Start Extract to read
Tuesday, March 17th, 2009
Canadian Musicfest Day Three
The Week That Was, Library Voices, We See Lights and more at Canadian Musicfest
Frank YangSo yes, I sort of wimped out on the first couple days of Canadian Musicfest, but like to think I made up for it with Saturday, hitting up something from the evening’s start to the very end although I did skip out on a couple of very attractive pre- and post-showcase events. But anyways.
Scottish septet We See Lights were making the most of their visit to Canada, playing three shows in the week – this one at Bread & Circus in Kensington being the last – though from what I’d heard from others, they weren’t what you’d call the best-attended performances. And that’s a shame because they have a lot to recommend and really, an overabundance of talent. Boasting four more than capable lead singers, they crafted lush and beautifully open-hearted alt.country-pop whose sentimentality and earnestness was extra endearing given the youthfulness of the band – like a teenager absolutely convinced that they’re the first ones to have ever had their heart broken. They’re like the melancholic, mirror universe version of Los Campesinos! and by god they deserved to have people hear them. Dear We See Lights, please don’t hold our city’s indifference against us – please visit again.
End Extract to read
Start Given material
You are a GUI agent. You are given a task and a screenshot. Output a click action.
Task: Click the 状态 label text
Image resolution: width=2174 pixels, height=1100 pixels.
End Given material
--- Written tasks ---
1 – Why does the Canadian Musicfest review describe the sentimentality of the We See Lights set as especially endearing? Answer in one to three sentences.
2 – Translate into French this sentence from the Canadian Musicfest review: "And that’s a shame because they have a lot to recommend and really, an overabundance of talent."
3 – Write out the passage of the Canadian Musicfest review from "Tuesday, March 17th, 2009" up to and including "events. But anyways.".
None of the material is needed for the work requested here.

--- Solutions to the tasks ---
1 – The review says the sentimentality and earnestness of the band's music were extra endearing because of the band's youthfulness. It compares them to a teenager who is absolutely convinced of being the first person ever to have had a broken heart.

2 – Et c'est dommage, car ils ont beaucoup de qualités à faire valoir et, vraiment, une surabondance de talent.

3 –
Tuesday, March 17th, 2009
Canadian Musicfest Day Three
The Week That Was, Library Voices, We See Lights and more at Canadian Musicfest
Frank YangSo yes, I sort of wimped out on the first couple days of Canadian Musicfest, but like to think I made up for it with Saturday, hitting up something from the evening’s start to the very end although I did skip out on a couple of very attractive pre- and post-showcase events. But anyways.